======== Document passage

Dear Representative,
I am writing to express my concerns about H.R. 5786, the ‘Safe Cosmetics Act’. I make lip balms, soaps and lotions and sell them at the local Farmer’s Market. My business makes less than $5000 per year. I sell to pay for my daughter’s piano lessons and my son’s soccer camps every year. What I make augments my family’s income and helps our quality of life. I make my soaps and lotions with common ingredients that you can find in your kitchen. For example, I have a great bar of soap that I make out of four ingredients: Olive Oil, Water, Lye and skin safe fragrance. H.R. 5786 has a bunch of extra reporting requirements that would be virtually impossible for me to comply with. I’m just one woman in a kitchen. I don’t have a huge staff to help me. Plus, I often change my formulations based on the season and what my customers are asking for. Being nimble is a huge advantage for me and if I have to submit a new safety and ingredient affidavit for every product, that will take away one of my key advantages. Please don’t support this legislation. It is well-meaning but is written in such a way that I won’t be able to stay in business because I won’t be able to keep up. Estee Lauder started at her kitchen table. Please don’t take that opportunity away from me.
Sincerely,
Suzy Soaper
Suzy’s Soaps
Bramble Berry is opposed to the bill for the following reasons:
1. It is unnecessary. The cosmetic industry is a safe industry with a wide variety of choice on the marketplace for consumers.It is already illegal to manufacture unsafe cosmetics and is already illegal to not fully label ingredients or contact information on products.
2. This bill would, handicap small manufacturing business. In a time of economic uncertainty and distress for millions of Americans, this is untenable. For some families, the income from the Farmer’s Market may be what they are living on now.

================

### How to complete this task:
Transcribe the text on H.R. 5786 word for word from "2. This bill" to "living on now.".

======== Provided material

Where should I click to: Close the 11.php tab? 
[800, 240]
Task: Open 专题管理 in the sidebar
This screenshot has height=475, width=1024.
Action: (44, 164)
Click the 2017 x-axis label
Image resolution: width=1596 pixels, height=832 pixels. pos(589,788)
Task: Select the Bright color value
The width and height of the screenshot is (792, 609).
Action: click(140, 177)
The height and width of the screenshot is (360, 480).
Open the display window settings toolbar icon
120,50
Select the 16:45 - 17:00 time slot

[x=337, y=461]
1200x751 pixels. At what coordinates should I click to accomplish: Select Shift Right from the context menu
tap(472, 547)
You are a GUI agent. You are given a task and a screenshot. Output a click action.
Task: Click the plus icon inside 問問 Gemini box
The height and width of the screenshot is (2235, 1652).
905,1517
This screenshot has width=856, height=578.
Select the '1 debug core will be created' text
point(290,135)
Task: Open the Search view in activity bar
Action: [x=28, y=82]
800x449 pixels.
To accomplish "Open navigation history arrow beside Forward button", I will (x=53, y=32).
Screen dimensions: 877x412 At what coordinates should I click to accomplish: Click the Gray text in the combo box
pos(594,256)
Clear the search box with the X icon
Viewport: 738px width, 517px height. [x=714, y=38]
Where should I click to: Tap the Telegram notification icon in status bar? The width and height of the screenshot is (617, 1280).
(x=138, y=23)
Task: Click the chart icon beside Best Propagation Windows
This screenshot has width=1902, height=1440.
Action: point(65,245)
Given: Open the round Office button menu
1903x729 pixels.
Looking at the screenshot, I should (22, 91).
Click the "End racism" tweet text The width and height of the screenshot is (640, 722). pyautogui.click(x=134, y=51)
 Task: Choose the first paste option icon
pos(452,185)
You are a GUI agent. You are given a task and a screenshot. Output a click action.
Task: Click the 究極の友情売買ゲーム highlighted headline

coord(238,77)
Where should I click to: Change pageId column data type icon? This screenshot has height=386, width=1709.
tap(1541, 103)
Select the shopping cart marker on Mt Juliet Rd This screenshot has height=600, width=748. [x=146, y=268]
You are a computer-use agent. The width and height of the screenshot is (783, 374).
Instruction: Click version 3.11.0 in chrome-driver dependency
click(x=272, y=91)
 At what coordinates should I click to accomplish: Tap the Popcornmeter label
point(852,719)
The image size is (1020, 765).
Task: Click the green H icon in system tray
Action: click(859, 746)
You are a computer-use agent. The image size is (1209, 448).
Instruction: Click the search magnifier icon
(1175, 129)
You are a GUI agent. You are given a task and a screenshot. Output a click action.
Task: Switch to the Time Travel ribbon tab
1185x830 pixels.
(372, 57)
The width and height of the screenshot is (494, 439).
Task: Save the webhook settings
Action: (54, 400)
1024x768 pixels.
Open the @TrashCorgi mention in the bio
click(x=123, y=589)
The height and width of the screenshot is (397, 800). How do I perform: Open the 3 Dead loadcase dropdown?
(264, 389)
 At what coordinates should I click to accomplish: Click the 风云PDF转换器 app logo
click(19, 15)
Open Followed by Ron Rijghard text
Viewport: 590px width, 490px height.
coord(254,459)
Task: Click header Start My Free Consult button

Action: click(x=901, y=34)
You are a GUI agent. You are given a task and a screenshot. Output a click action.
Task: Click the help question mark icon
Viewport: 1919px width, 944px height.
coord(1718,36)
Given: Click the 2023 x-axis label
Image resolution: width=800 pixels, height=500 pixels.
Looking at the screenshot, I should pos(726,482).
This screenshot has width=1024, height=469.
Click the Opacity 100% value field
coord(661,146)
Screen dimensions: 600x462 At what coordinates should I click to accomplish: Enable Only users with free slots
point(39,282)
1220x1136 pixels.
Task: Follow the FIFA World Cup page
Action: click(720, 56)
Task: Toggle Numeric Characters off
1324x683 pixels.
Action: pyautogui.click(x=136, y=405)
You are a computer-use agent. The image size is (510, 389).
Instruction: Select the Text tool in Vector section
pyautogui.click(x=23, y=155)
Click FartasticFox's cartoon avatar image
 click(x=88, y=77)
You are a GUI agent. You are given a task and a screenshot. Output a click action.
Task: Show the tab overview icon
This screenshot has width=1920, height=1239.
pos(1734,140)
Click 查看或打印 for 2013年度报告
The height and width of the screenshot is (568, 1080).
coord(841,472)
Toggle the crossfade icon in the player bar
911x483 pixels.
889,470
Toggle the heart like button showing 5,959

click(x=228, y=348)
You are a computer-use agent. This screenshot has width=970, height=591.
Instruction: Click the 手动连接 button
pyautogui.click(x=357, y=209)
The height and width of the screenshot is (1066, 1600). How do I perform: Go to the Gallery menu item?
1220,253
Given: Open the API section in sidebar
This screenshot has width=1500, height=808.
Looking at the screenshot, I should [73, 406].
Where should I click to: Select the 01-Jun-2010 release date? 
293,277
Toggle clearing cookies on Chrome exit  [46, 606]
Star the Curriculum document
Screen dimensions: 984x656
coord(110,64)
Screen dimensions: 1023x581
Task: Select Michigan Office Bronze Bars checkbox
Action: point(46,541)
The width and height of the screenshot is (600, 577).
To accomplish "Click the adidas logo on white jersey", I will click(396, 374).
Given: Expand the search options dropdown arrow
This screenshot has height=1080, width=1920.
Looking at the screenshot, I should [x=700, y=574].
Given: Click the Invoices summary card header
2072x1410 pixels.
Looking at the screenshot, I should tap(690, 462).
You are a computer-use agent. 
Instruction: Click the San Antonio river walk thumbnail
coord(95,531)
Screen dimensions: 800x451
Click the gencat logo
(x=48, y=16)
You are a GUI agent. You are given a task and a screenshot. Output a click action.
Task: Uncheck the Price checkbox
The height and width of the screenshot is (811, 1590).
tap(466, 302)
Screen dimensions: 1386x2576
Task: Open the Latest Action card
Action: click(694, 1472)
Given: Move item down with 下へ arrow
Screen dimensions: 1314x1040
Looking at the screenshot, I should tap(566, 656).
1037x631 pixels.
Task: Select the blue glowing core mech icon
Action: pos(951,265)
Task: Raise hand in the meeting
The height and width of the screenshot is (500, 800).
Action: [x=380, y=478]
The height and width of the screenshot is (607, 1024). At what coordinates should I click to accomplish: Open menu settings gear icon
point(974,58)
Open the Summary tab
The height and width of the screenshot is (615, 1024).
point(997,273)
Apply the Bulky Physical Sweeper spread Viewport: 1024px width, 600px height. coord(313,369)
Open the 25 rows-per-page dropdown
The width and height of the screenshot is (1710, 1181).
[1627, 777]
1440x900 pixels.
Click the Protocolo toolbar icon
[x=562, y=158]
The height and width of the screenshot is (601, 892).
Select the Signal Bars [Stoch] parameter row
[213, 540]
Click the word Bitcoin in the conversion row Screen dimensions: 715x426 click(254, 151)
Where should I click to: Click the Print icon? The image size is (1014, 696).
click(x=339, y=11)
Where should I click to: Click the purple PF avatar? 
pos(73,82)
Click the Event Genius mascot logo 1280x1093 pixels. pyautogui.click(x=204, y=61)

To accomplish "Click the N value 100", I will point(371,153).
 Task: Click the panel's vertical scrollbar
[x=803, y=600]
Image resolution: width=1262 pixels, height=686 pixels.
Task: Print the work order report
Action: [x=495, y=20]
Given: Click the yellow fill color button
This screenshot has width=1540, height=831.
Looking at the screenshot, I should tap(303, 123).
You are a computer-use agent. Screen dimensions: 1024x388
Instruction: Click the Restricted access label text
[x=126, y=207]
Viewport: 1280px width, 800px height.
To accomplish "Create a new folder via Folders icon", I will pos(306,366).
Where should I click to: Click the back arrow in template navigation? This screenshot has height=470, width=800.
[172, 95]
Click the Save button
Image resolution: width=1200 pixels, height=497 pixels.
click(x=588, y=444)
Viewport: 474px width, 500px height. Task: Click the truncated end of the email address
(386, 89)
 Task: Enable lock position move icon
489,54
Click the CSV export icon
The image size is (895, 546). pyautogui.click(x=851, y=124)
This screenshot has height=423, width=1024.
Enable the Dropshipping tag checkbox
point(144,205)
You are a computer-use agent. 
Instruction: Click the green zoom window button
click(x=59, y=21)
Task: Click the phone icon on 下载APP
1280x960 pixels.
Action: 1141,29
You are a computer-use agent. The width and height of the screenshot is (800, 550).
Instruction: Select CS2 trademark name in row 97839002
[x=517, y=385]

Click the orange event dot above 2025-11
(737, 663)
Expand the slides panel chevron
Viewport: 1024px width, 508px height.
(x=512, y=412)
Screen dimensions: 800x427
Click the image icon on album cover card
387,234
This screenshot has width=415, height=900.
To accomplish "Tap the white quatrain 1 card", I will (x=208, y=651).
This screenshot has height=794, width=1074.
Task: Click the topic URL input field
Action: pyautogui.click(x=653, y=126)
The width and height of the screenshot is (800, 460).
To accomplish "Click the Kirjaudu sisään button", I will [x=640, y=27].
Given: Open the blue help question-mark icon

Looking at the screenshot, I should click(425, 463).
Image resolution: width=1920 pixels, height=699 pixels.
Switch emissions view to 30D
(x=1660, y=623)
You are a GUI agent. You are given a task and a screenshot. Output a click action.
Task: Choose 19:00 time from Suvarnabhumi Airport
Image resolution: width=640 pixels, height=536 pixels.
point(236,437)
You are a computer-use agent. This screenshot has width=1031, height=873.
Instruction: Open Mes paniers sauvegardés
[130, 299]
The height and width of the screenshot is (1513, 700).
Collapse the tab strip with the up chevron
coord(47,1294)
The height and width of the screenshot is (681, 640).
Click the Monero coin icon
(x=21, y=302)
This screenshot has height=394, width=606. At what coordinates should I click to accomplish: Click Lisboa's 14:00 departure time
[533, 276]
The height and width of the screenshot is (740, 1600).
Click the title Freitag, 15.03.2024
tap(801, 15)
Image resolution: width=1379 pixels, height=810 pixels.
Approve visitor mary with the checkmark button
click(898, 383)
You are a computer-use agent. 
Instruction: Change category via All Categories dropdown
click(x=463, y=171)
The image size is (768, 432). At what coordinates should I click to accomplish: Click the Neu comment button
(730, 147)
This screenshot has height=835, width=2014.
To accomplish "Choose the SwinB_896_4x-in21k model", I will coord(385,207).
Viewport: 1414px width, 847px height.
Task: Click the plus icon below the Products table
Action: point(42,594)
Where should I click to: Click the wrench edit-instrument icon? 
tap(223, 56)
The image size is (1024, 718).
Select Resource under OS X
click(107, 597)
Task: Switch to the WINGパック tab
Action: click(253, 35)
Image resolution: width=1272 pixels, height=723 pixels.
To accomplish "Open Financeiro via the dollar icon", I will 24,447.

================

### Your response:
2. This bill would, handicap small manufacturing business. In a time of economic uncertainty and distress for millions of Americans, this is untenable. For some families, the income from the Farmer’s Market may be what they are living on now.